Sementara itu, ada pula masalah yang saat ini menjadi background harapan masyarakat Kecamatan Loloda. Yakni peralihan lokasi pembangunan Rumah Sakit (RS) Pratama yang sebelumnya dipusatkan di Loloda dan dialihkan oleh Pemerintah Daerah di Kecamatan Ibu. Masalah ini telah disoroti oleh Sentral Mahasiswa Halmahera Barat (SEMAHABAR) Kota Ternate, yang dimana sebuah kekuatan besar ini telah melakukan Aksi Demonstrasi didepan Kantor Bupati pada Senin, 10 Juni lalu. Harapan masyarakat Loloda terkait jaminan fasilitas kesehatan bagi mereka telah dikubur oleh Pemerintah Kabupaten, sehingga harapan tersebut hanya menjadi sebuah mimpi besar bagi mereka.

Jika kita bersandar dalam Peraturan Presiden terhadap Kementerian Kesehatan (Kemenkes) Republik Indonesia (RI) Pasal 4 ayat 1 dan 2 yang berbunyi: Ayat (1). Dalam rangka pemenuhan ketersediaan Rumah Sakit dan peningkatan akses pelayanan kesehatan kepada masyarakat, pemerintah pusat, pemerintah daerah, dan masyarakat dapat mendirikan Rumah sakit umum kelas D Pratama. Ayat (2). Rumah sakit umum kelas D Pratama sebagaimana dimaksud pada Ayat (1) hanya dapat didirikan pada daerah yang memenuhi kriteria sebagai berikut: (a.) daerah terpencil dan daerah yang sulit dijangkau karena keadaan geografis; (b) daerah perbatasan yang berhadapan dengan negara lainnya baik yang dibatasi darat maupun laut; (c) daerah kepulauan, wilayah pesisir dan pulau-pulau kecil, dan pulau kecil terluar; (d) daerah tertinggal; dan/atau (e) daerah yang belum tersedia Rumah Sakit atau Rumah Sakit yang telah ada sulit dijangkau akibat kondisi geografis.

Akuntabilitas publik sering digunakan sebagai parameter yang lain untuk mengamati praktek demokrasi dalam sebuah negara.
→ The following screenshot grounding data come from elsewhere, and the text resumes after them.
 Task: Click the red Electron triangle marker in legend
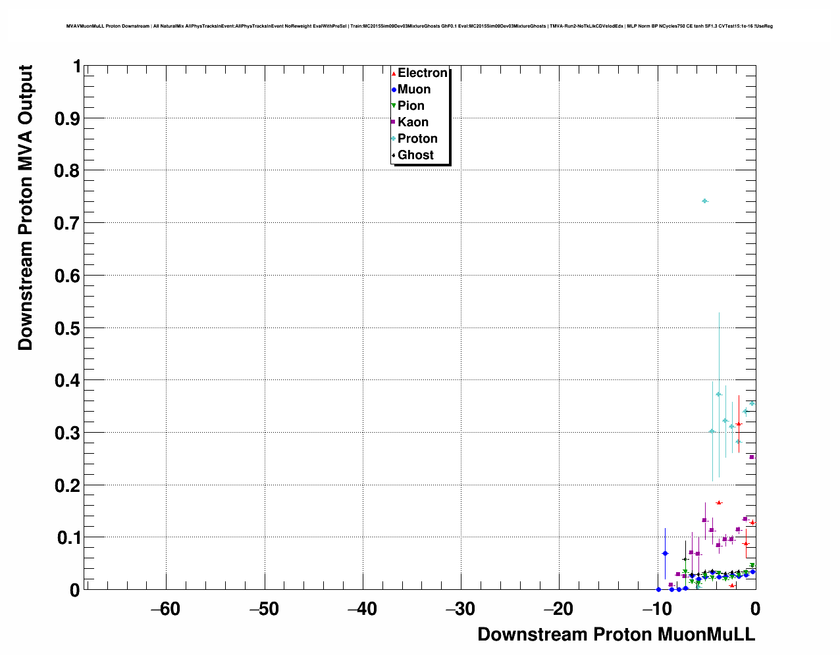coord(394,73)
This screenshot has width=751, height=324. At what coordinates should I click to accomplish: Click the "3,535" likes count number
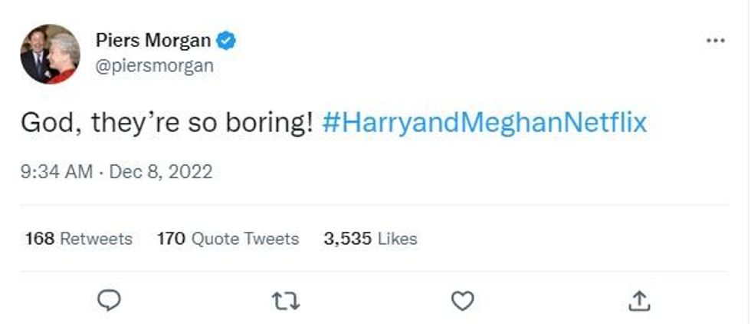[349, 239]
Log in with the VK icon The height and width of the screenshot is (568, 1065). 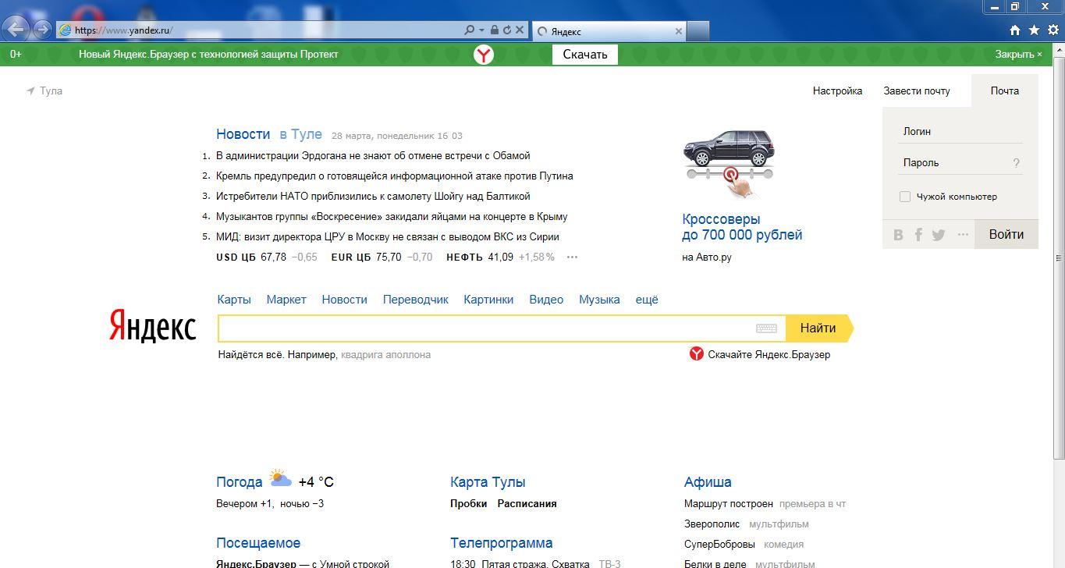(x=898, y=235)
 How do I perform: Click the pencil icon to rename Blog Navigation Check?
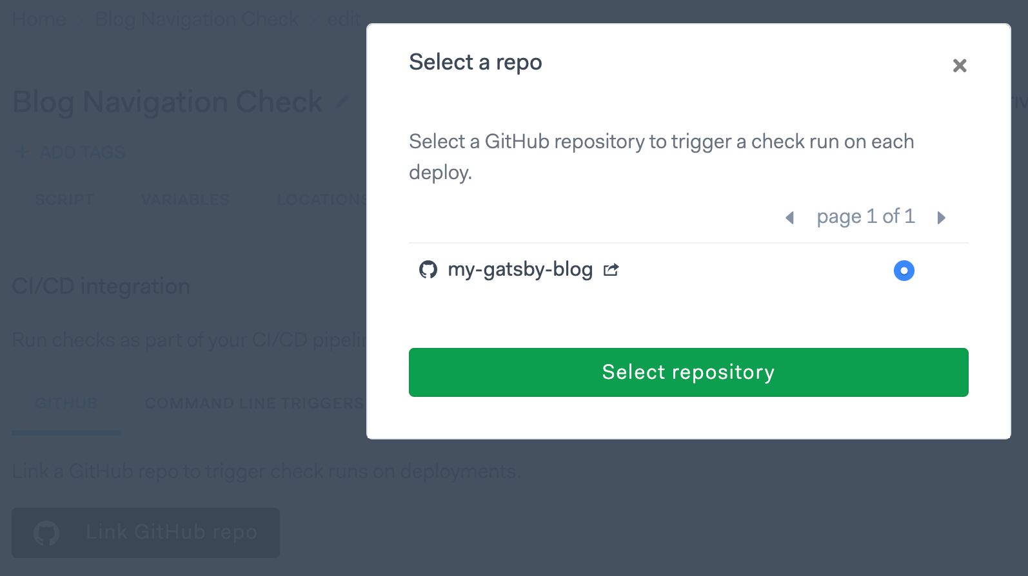coord(341,102)
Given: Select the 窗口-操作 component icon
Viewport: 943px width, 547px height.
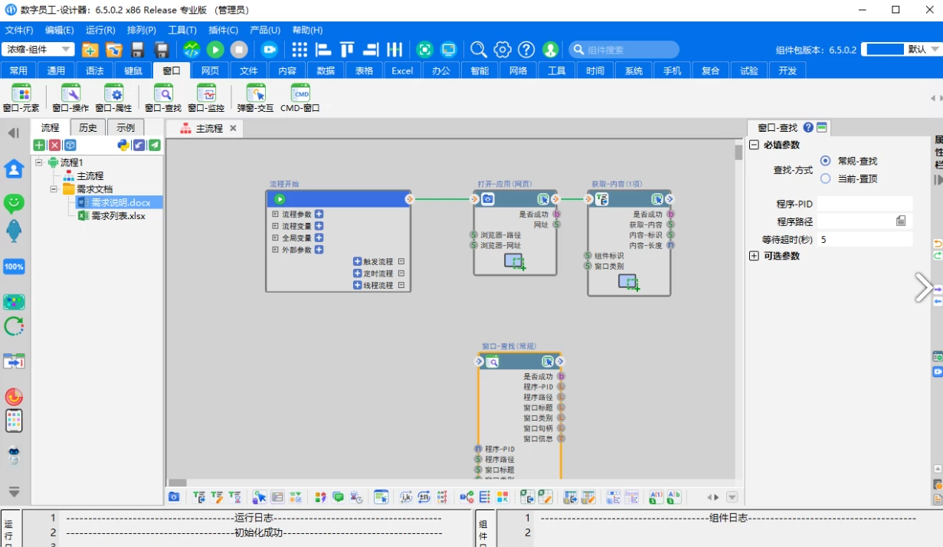Looking at the screenshot, I should coord(70,93).
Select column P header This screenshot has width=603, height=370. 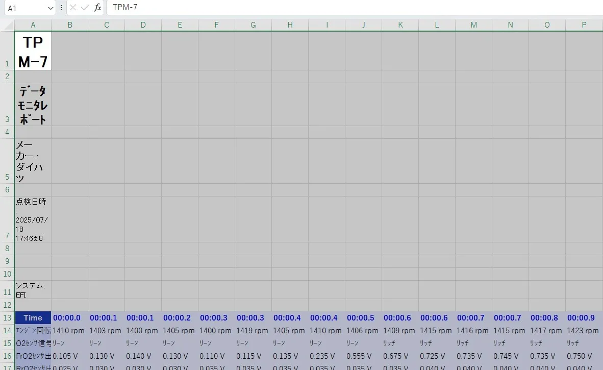[584, 25]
Para pemegang jabatan publik harus dapat mempertanggungjawabkan kepada publik apa yang sudah dilakukannya baik secara pribadi ataupun sebagai pejabat publik, dalam hal ini Bupati dan juga wakil rakyat. Melalui perintah Presiden diatas maka sudah seharusnya Pemerintah Daerah harus mampu menjalankannya, bukan malah memindahkan lokasi pembangunan RS PRATAMA. Apabila Pemerintah Daerah hendak memindahkan lokasi pembangunan RS PRATAMA, maka sama halnya Pemerintah Daerah memutus harapan masyarakat Loloda.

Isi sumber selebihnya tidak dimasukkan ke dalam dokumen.